- TASK GOAL -
Present exactly, and only, the lines running from the line that contains "Política de Privacidade (114, 2534)" through the end of the entries below.

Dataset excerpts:
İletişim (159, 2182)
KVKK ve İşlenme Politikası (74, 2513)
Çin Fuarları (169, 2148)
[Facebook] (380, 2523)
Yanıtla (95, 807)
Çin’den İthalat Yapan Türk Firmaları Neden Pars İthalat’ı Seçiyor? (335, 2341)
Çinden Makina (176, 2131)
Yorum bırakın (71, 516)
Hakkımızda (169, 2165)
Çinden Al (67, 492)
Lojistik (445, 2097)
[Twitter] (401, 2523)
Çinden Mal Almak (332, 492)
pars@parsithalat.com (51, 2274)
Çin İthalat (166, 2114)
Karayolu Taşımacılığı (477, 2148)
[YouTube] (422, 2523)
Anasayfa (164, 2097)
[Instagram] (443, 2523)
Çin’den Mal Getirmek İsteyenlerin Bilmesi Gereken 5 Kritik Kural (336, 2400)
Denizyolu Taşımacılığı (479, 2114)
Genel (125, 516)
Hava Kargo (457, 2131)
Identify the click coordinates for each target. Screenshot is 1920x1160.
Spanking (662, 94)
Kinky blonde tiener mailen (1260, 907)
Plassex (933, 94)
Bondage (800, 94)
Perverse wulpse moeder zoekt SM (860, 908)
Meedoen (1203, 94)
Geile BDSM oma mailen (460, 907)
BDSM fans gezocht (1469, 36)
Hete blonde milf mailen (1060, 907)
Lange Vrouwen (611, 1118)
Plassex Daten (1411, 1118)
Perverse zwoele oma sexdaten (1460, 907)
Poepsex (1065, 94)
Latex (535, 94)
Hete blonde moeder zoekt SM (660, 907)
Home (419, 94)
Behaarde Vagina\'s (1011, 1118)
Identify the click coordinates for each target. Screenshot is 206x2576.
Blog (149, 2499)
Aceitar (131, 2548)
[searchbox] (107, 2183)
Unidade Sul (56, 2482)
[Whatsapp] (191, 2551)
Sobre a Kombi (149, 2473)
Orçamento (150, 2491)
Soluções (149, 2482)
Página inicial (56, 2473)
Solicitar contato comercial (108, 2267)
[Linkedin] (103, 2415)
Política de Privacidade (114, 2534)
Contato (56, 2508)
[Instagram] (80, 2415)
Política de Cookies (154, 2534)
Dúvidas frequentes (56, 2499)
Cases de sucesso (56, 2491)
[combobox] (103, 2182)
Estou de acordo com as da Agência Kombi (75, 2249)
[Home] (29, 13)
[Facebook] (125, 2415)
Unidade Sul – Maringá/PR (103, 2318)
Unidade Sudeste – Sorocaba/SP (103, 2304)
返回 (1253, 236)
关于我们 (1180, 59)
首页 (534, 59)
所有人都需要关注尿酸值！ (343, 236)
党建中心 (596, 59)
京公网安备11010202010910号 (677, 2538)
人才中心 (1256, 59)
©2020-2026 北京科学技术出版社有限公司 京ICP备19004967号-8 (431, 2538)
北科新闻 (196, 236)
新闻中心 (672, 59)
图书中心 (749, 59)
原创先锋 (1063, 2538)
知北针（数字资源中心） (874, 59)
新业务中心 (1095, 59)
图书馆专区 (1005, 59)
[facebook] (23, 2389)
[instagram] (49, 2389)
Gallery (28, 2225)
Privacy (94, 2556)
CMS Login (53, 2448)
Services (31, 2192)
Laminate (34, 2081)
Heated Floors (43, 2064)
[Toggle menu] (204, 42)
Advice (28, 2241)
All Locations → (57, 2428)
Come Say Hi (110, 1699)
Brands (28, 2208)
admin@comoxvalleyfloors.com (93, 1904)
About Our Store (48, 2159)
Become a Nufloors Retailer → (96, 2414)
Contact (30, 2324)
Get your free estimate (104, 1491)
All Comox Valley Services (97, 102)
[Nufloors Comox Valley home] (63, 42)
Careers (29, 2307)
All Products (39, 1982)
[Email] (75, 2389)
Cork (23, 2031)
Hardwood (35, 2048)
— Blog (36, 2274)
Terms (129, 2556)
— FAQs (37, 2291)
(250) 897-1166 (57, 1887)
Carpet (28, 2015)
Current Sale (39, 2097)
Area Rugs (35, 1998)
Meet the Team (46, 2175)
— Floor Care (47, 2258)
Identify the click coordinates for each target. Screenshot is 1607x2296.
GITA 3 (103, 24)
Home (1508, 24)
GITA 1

- TASK RESULT -
Política de Privacidade (114, 2534)
Contato (56, 2508)
[Instagram] (80, 2415)
Política de Cookies (154, 2534)
Dúvidas frequentes (56, 2499)
Cases de sucesso (56, 2491)
[combobox] (103, 2182)
Estou de acordo com as da Agência Kombi (75, 2249)
[Home] (29, 13)
[Facebook] (125, 2415)
Unidade Sul – Maringá/PR (103, 2318)
Unidade Sudeste – Sorocaba/SP (103, 2304)
返回 (1253, 236)
关于我们 (1180, 59)
首页 (534, 59)
所有人都需要关注尿酸值！ (343, 236)
党建中心 (596, 59)
京公网安备11010202010910号 (677, 2538)
人才中心 (1256, 59)
©2020-2026 北京科学技术出版社有限公司 京ICP备19004967号-8 (431, 2538)
北科新闻 (196, 236)
新闻中心 (672, 59)
图书中心 (749, 59)
原创先锋 (1063, 2538)
知北针（数字资源中心） (874, 59)
新业务中心 (1095, 59)
图书馆专区 (1005, 59)
[facebook] (23, 2389)
[instagram] (49, 2389)
Gallery (28, 2225)
Privacy (94, 2556)
CMS Login (53, 2448)
Services (31, 2192)
Laminate (34, 2081)
Heated Floors (43, 2064)
[Toggle menu] (204, 42)
Advice (28, 2241)
All Locations → (57, 2428)
Come Say Hi (110, 1699)
Brands (28, 2208)
admin@comoxvalleyfloors.com (93, 1904)
About Our Store (48, 2159)
Become a Nufloors Retailer → (96, 2414)
Contact (30, 2324)
Get your free estimate (104, 1491)
All Comox Valley Services (97, 102)
[Nufloors Comox Valley home] (63, 42)
Careers (29, 2307)
All Products (39, 1982)
[Email] (75, 2389)
Cork (23, 2031)
Hardwood (35, 2048)
— Blog (36, 2274)
Terms (129, 2556)
— FAQs (37, 2291)
(250) 897-1166 (57, 1887)
Carpet (28, 2015)
Current Sale (39, 2097)
Area Rugs (35, 1998)
Meet the Team (46, 2175)
— Floor Care (47, 2258)
Identify the click coordinates for each target. Screenshot is 1607x2296.
GITA 3 (103, 24)
Home (1508, 24)
GITA 1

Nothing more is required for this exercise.